Hüseyin KÖSE: Ünlü düşünür John Stuart Mill’in veciz bir sözü var. Diyor ki, “İnsanlar savundukları görüşler konusunda yeterince haklı, reddettikleri görüşler konusunda ise hatalı olabilirler.” Yani bir tür perspektif kaybı, ufuk kaybından duyulan endişeye işaret ediyor Mill. Haklı da… Çünkü ufkun sonsuzluğu kendi üstüne kapatır insanı. Kendi düşüncelerinin, doğrularının doğrultusu içine hapseder. Kendi doğrularının içinden bakanlar ise onun sınırlarını göremezler… Göremedikleri sınırla birlikte de her tür sınır duygusu, farkındalık algısı yok olup gider… “Karşı yaka”dan ses verenlerle kurulması muhtemel empati ilişkisi yok olur gider böylece. İşte biz tam da bu noktadayız şu aralar: Aşırı kamplaşmış siyasal önermelerin birbirleriyle acımasızca söylemsel mücadele içine girdiği, karşıtından onun özgürlük açlığını yiyerek beslenen, kendi kendinin büyüleyicisi mutlakiyetçi sözün sahne aldığı bir kanaatler arenasında… Demek istediğim şu; düşüncede de hissiyatta da ufuk giderek yok oluyor, ardından düşünsel ufuk silinip gidiyor.

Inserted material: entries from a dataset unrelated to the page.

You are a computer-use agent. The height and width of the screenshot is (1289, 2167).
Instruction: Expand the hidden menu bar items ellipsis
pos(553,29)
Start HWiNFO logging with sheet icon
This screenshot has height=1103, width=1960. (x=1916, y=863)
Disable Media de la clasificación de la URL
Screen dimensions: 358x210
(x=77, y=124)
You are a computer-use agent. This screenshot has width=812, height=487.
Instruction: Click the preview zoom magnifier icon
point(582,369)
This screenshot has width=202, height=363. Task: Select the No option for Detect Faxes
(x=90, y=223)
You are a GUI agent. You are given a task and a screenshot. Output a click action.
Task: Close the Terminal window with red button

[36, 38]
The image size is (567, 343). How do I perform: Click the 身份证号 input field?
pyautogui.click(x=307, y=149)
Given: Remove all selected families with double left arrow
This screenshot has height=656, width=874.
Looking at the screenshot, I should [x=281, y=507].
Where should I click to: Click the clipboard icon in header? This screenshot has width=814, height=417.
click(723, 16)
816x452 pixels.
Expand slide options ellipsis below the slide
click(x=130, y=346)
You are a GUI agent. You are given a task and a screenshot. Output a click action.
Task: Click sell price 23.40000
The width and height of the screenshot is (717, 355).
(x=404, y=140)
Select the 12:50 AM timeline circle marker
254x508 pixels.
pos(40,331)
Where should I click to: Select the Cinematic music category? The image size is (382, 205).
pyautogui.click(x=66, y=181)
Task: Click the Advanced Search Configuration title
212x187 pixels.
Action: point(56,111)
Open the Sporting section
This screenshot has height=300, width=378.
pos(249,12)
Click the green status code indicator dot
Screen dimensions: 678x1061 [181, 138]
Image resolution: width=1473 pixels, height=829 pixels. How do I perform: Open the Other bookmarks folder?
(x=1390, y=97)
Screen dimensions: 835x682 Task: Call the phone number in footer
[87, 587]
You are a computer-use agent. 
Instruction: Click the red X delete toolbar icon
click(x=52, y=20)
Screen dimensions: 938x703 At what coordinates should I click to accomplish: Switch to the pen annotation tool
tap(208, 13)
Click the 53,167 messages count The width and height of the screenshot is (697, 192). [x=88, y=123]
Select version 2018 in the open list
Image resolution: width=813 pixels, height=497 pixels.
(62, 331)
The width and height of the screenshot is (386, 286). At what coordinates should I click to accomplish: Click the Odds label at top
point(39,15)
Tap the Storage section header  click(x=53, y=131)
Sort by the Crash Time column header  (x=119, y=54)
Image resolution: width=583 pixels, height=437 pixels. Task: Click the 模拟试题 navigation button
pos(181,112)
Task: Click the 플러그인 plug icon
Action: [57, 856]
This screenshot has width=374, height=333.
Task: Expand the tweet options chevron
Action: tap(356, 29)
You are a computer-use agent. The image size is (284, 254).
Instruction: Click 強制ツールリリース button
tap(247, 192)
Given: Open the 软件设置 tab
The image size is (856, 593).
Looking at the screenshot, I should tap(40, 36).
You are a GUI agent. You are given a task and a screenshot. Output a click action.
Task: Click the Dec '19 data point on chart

Özgür YUSUFOĞLU: Yaşanan bu kutuplaşma iklimi medya pratiğine nasıl yansıyor? Bu işin sonu nereye varacak?

Hüseyin KÖSE: Kendi doğrularının dolambacı içinde kaybolmanın bulanık ufkuna, yanılsamalı hazzına varılacak korkarım. En “doğrucu” siyasal partinin miting meydanlarının televizyon ekranlarındaki görüntülerine bakıyoruz, alt yazılar, kj’ler, kesitleri çerçeveleme biçimleri, ekranın yarıçapı içinde yaratılan ürkütücü kaos, karşıdan bakıldığında göz alabildiğine uzanan baş döndürücü alan derinliği, vb. öylesine dehşetengiz bir güç algısını dayatıyor ki izleyiciye, insan selini yorumlayan konuşmacının vecit halinden titreyen sesinde hiçbir mutedil his, hiçbir tevazu içeren dalgalanma yok! Allah’tan ki sadece haftada bir salı günlerinde temerküz ettirilen gerilim harikası, nezaket, zarafet ve saygı kıtlığı gösterilerine sahne olan parti grup toplantıları da öyle; özellikle iktidar partisinin her saat diliminde her kanalı kaplayacak ölçüde bizleri her neredeysek yakalayan salgın nitelikli görüntüsü bile başlı başına simgesel bir şiddet… Her iktidar yanlısı televizyon ekranında, hatta neredeyse her kanalda siyasetin bunaltan dili, azarlayan, bağıran, suçlayan, tehdit eden o müsamahasız parmak sallayan dili… Eh, haliyle asal tablo bu olunca, toplumsal psikolojide de gerginlikler, daralma hissi yaratıyor bu, algıda ise sonu gelmez bir kapanma…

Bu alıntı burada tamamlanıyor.